§ Written request: Copy the entries from the line with "セット (101, 714)" up to and including the line with "Windows Server 2007のIISでWordpressの表示が遅い時の対策（高速化）", swapping "click coordinates" for "click positions" and leaving everything else as it is.

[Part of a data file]

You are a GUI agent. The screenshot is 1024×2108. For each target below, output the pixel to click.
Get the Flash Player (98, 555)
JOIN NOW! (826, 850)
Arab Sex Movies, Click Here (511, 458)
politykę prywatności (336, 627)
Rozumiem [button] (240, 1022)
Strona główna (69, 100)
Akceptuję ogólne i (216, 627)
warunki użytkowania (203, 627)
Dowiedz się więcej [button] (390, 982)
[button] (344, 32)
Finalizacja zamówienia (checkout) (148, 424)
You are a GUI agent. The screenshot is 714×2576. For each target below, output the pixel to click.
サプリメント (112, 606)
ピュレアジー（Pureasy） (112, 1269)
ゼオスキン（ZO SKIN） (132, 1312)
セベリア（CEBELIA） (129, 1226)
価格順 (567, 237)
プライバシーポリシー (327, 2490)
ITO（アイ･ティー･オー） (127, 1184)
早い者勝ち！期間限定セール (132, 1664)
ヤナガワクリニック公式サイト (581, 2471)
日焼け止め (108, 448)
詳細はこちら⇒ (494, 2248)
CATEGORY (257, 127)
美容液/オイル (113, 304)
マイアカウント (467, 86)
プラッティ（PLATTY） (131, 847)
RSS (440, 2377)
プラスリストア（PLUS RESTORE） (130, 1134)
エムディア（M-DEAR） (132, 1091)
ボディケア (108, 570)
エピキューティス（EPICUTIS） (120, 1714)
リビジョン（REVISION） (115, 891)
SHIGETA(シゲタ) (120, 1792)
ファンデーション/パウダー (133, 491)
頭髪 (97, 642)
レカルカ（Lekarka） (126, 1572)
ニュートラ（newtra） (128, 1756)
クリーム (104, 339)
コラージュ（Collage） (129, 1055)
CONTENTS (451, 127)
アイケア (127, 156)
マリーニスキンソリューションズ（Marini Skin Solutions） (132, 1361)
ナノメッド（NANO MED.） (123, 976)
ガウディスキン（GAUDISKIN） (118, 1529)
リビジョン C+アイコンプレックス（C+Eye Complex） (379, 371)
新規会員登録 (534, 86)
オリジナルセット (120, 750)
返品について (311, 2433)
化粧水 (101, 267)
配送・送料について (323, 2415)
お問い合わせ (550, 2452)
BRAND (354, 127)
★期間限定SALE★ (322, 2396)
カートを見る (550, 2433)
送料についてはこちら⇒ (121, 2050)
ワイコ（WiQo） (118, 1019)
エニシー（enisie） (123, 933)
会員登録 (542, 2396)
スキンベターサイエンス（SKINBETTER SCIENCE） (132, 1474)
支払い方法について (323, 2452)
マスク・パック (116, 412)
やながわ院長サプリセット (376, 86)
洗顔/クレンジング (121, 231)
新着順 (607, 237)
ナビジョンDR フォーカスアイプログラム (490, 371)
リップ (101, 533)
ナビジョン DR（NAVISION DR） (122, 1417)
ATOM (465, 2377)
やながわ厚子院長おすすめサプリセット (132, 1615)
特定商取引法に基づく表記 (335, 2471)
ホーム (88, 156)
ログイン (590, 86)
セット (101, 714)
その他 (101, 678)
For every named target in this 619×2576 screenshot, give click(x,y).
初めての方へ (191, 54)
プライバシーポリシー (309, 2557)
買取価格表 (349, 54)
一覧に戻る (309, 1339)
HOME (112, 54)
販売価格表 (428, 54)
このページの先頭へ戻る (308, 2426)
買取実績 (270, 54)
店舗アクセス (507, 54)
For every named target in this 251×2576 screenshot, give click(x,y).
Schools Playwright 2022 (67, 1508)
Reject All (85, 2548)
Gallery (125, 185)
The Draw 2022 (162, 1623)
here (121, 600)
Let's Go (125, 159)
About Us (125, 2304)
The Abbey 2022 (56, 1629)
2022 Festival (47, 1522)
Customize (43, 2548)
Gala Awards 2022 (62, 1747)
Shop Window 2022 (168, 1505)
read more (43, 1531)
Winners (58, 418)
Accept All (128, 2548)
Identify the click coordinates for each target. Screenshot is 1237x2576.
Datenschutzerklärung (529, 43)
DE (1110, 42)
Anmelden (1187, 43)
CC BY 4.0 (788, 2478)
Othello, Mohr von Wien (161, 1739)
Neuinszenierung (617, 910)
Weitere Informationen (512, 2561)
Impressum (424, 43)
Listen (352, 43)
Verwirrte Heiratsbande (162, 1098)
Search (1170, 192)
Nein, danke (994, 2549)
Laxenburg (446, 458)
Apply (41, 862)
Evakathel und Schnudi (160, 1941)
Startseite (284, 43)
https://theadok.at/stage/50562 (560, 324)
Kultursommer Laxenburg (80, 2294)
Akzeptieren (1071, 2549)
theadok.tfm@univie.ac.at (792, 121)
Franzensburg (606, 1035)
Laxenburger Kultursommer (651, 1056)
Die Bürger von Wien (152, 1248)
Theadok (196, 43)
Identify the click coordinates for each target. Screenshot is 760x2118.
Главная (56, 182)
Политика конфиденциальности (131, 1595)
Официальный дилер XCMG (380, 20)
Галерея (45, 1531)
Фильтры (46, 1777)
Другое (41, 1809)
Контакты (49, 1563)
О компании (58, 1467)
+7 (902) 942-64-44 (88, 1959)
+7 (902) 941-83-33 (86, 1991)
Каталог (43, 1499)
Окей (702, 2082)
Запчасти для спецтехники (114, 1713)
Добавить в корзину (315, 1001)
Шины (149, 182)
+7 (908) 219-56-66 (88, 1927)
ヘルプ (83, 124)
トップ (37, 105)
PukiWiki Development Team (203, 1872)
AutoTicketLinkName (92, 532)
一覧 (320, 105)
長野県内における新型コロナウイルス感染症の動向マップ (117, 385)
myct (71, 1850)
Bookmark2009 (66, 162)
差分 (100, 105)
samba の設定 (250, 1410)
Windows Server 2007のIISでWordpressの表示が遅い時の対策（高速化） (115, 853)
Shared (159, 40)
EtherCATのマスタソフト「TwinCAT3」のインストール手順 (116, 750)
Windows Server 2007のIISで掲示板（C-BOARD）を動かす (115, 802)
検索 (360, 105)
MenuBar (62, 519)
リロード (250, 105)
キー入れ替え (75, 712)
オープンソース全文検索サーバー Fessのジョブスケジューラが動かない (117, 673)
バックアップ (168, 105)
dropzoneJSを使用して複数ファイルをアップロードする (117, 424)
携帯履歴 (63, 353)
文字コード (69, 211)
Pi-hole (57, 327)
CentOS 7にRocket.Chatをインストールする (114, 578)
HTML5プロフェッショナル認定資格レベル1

§ Solution for this task:
セット (101, 714)
その他 (101, 678)
For every named target in this 619×2576 screenshot, give click(x,y).
初めての方へ (191, 54)
プライバシーポリシー (309, 2557)
買取価格表 (349, 54)
一覧に戻る (309, 1339)
HOME (112, 54)
販売価格表 (428, 54)
このページの先頭へ戻る (308, 2426)
買取実績 (270, 54)
店舗アクセス (507, 54)
For every named target in this 251×2576 screenshot, give click(x,y).
Schools Playwright 2022 (67, 1508)
Reject All (85, 2548)
Gallery (125, 185)
The Draw 2022 (162, 1623)
here (121, 600)
Let's Go (125, 159)
About Us (125, 2304)
The Abbey 2022 (56, 1629)
2022 Festival (47, 1522)
Customize (43, 2548)
Gala Awards 2022 (62, 1747)
Shop Window 2022 (168, 1505)
read more (43, 1531)
Winners (58, 418)
Accept All (128, 2548)
Identify the click positions for each target. Screenshot is 1237x2576.
Datenschutzerklärung (529, 43)
DE (1110, 42)
Anmelden (1187, 43)
CC BY 4.0 (788, 2478)
Othello, Mohr von Wien (161, 1739)
Neuinszenierung (617, 910)
Weitere Informationen (512, 2561)
Impressum (424, 43)
Listen (352, 43)
Verwirrte Heiratsbande (162, 1098)
Search (1170, 192)
Nein, danke (994, 2549)
Laxenburg (446, 458)
Apply (41, 862)
Evakathel und Schnudi (160, 1941)
Startseite (284, 43)
https://theadok.at/stage/50562 (560, 324)
Kultursommer Laxenburg (80, 2294)
Akzeptieren (1071, 2549)
theadok.tfm@univie.ac.at (792, 121)
Franzensburg (606, 1035)
Laxenburger Kultursommer (651, 1056)
Die Bürger von Wien (152, 1248)
Theadok (196, 43)
Identify the click positions for each target. Screenshot is 760x2118.
Главная (56, 182)
Политика конфиденциальности (131, 1595)
Официальный дилер XCMG (380, 20)
Галерея (45, 1531)
Фильтры (46, 1777)
Другое (41, 1809)
Контакты (49, 1563)
О компании (58, 1467)
+7 (902) 942-64-44 (88, 1959)
+7 (902) 941-83-33 (86, 1991)
Каталог (43, 1499)
Окей (702, 2082)
Запчасти для спецтехники (114, 1713)
Добавить в корзину (315, 1001)
Шины (149, 182)
+7 (908) 219-56-66 (88, 1927)
ヘルプ (83, 124)
トップ (37, 105)
PukiWiki Development Team (203, 1872)
AutoTicketLinkName (92, 532)
一覧 (320, 105)
長野県内における新型コロナウイルス感染症の動向マップ (117, 385)
myct (71, 1850)
Bookmark2009 (66, 162)
差分 (100, 105)
samba の設定 (250, 1410)
Windows Server 2007のIISでWordpressの表示が遅い時の対策（高速化） (115, 853)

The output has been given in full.